Love and Compassion in Three Colors: Red

This is an attempt to give my opinion that cannot be perfect or finite in any way on the film by K. Kieslowsky, the last of the trilogy. For me, this work of art is highly intuitive therefore its interpretation cannot be finite. It is a psychological and philosophical venture of Kieslowski`s into human relations, emotions, feelings, intuition, subtleties of relations intertwined with thoughts, and something left unspoken. More specifically this film deals with the relations between men and women. Or rather one possible relationship forming between a young woman and an older retired judge.

There are two stories running in parallel and we are presented the one with Irene Jacob and Terntignan as the main story. This story seems anxious and impossible. From the beginning of the film, we are kind of misled into thinking that this is a film about a romantic relationship. However, it is not. This film is totally out of any genre. It is like I mentioned earlier psychological and philosophical. I can apophatically say what this film is not.

It is not about the typical romantic relationship between an older man and a woman, some passion that evolves, with a tragic or happy outcome. It is not about misunderstandings or stubbornness of the characters, it is not about people who refuse to change because it is their pride that prevents them. It is not a film that criticizes the lack of genuine interest in people, coldness, or lack of love in relationships. 

The first story that opens the film is about a young literature student and a ballet dancer who is in love with a man that obviously does not love her. Therefore his character is not represented in the film. We can only hear his voice on the phone when they have conversations, usually meaningless conversations.  His obvious lack of love and commitment makes him kind of unfit to be presented in the film as any crucial charater, just a marginal minor one, really, which de facto he is.

The other story is, to me, a possible love story of friendship between the character of Irene Jacob (Valentine) and the young future judge. Maybe it is an anticipation of what might be, and at the end which ends on a hopeful note, we are left to wonder and chose for ourselves, whether they end up together or not. I think this story serves as a mirror image of what could be, while the main story is the real one that drives two characters towards the light. This second story is a hopeful light-bearing possibility. Unless they ruin it.

I do not thing that the hopeful ending has any bearing on the whole story.
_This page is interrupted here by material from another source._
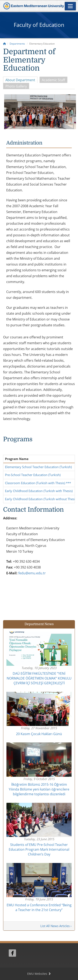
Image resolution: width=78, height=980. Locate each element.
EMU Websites (39, 974)
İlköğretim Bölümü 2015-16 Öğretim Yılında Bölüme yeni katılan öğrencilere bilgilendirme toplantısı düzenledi (39, 789)
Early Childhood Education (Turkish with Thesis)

I think it seems irrelevant how the film ends. What is important is everything in between. What is important is the characters and not the plot. The plot here is a servant to the characters. They need to learn, they need to come out from the darkness into the light and that implies truth. They need to truly see themselves for who they really are and they can only do that not by being isolated from one another but by being led to one another by "fate'. The need to speak out the truth to be able to help one another. It basically means, that if you want to evolve as a human being, towards being able to truly love your neighbor, you need to go through a painful change starting from knowing yourself. Sometimes self-knowledge comes from the other.

So we see the retired judge sitting in half gloom of his lonesome house isolated from the lies he had to face as a judge and from the mistakes he had to make in the process. I guess the meeting with Valentine sets his lying spying world on fire by the kindness of her heart - by simply pitying the miserable state of his soul. There are two questions here. Why does she keep coming around to him and why does he not turns her pity down with resentment.

I think the answer to these two questions lies in the very director of the film. Because he is the omniscient writer of the script who happens to know his characters better than we ever will, so he lets them learn and change. He lets them confront each other in humbleness, and not in pride. That, for me, is the key to understanding the psychological, philosophical and for lack of a better word, religious sides of this film. Religion is not being actually, mentioned or important but nonetheless remaining in the undertow.

Like in the case of Tarkovsky it is the same with Kieslowski truly religious people do no brag or give public displays of what they believe in. They live it to the audience to perceive it within the context or not.